Шрифт:
Закладка:
На камне была выгравирована лошадь, чьи задние ноги покрывали яркие пятна. Пейнт. Рядом стояла ярко-желтая ваза с большим букетом полевых цветов, и мне вспомнилась песня, которую пела женщина в видении Эли: «Ты мое солнце…» Я неосознанно пропел эти слова. На камне не было имени Джорджии, но я знал с тошнотворной и обескураживающей уверенностью, что она мама Эли. Иначе и быть не могло.
Я решил посчитать на всякий случай. За девять месяцев до июля 2007-го был октябрь 2006-го.
Джорджия – мать Эли. А я – его отец. Иначе и быть не может.
Джорджия
Я родила Эли 27 июля 2007 года, за месяц до своего восемнадцатилетия. Никто не знал о моей беременности до третьего месяца. Я бы скрывала ее и дольше, но мои любимые джинсы, которые я носила каждый день, уже не застегивались на пуговицу, а мой плоский живот и накачанные бедра перестали быть достаточно плоскими и накачанными, чтобы влезть в беспощадный деним. Но мое затруднительное положение не ограничивалось беременностью. Хуже всего было то, что Моисей отец, а в нашем городке его имя стало сродни ругательству.
Мы с родителями обсуждали вариант отдать ребенка на усыновление, но я не могла поступить так с Моисеем. Тогда бы все, что между нами произошло, стало бы бессмысленным. А для меня наши отношения никогда такими не были и не будут. Возможно, Моисей никогда не узнает о своем ребенке и будет вечно одиноким в этом мире, но не его сын. Пусть я и ненавидела его время от времени, пусть и сделала его безликим человеком, пусть и не знала, где он и чем занимается, я все равно не могла отдать его ребенка. Просто не могла.

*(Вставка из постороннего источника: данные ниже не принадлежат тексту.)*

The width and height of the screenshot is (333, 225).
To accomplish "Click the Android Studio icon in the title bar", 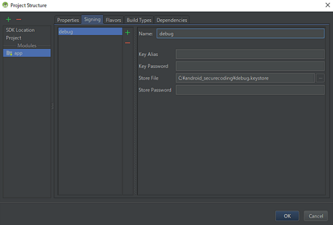I will [5, 5].
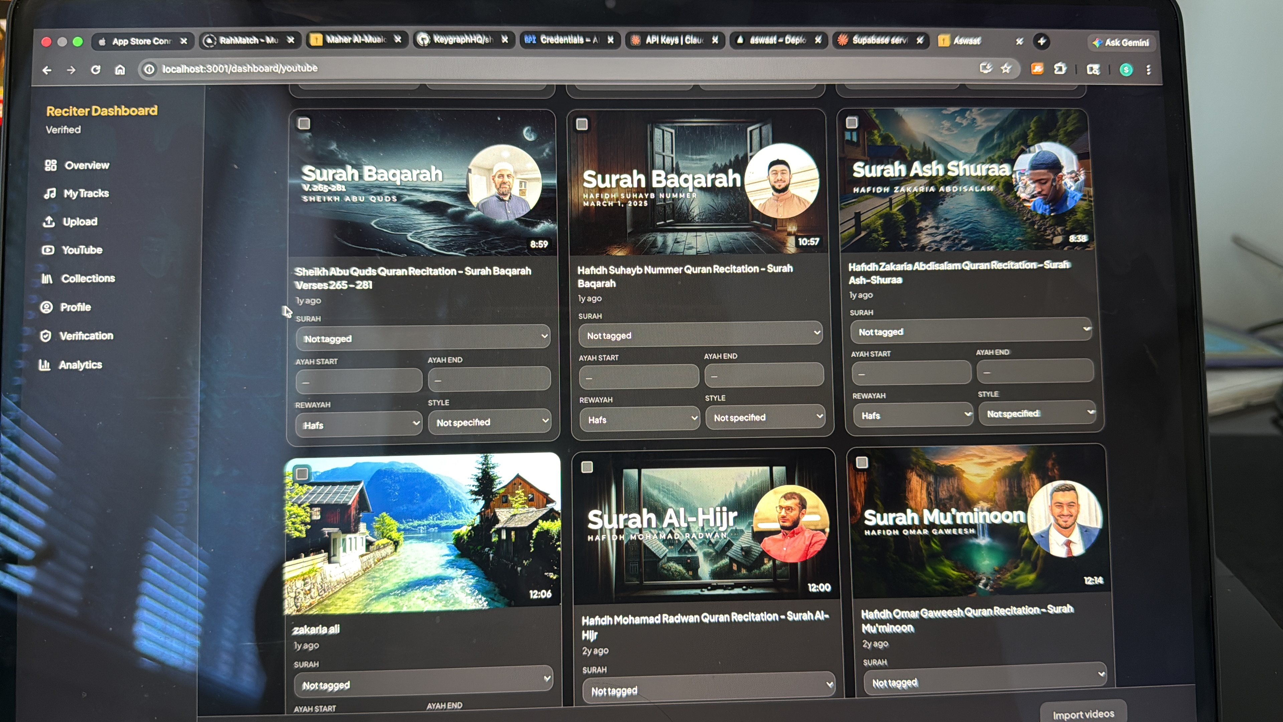The image size is (1283, 722).
Task: Open the Overview sidebar icon
Action: tap(50, 165)
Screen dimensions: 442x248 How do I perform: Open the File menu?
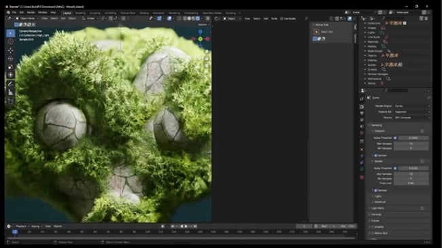point(14,13)
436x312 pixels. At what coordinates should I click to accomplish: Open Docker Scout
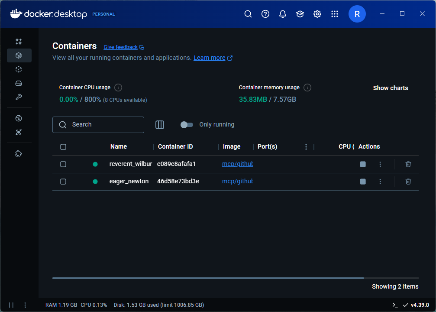point(19,132)
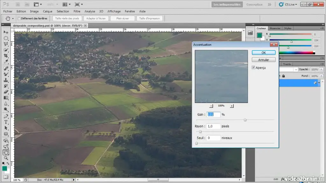Click the zoom-out minus under preview

pos(211,106)
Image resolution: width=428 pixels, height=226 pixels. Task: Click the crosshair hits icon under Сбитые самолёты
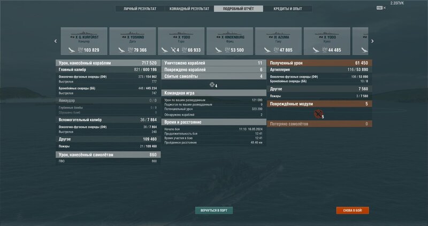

Но в день, когда родился Эли, речь пошла уже не обо мне или Моисее, не о слабости или силе. Внезапно все, кроме Эли, потеряло значение – мальчика, зачатого в смятении. Мальчика, который так напоминал своего отца, что, взглянув на его крошечное личико, я полюбила его с такой страстью, что все сожаления о его зарождении рассыпались и обратились прахом. У них больше не было власти над нами; они были не более чем бумагой против пламени обожания, распалившегося в моем сердце и сделавшего драгоценное лицо моего сына – доселе безликого и внушающего страх – незыблемым.
– Как ты его назовешь, Джорджия? – прошептала мама со слезами, текущими ручьями по щекам, пока наблюдала, как ее маленькая девочка становилась матерью.
С тех пор, как я скинула свой груз на ее плечи, она сильно постарела. Но в свете новой жизни, сделавшей эту больничную палату священным местом, мама выглядела безмятежно. Я гадала, отражалась ли та же безмятежность и на моем лице. С нами все будет хорошо. Все будет хорошо.
– Эли.
Мама улыбнулась и покачала головой.
– Джорджия Мэри, – она хихикнула. – Как Эли Джексона, наездника быков?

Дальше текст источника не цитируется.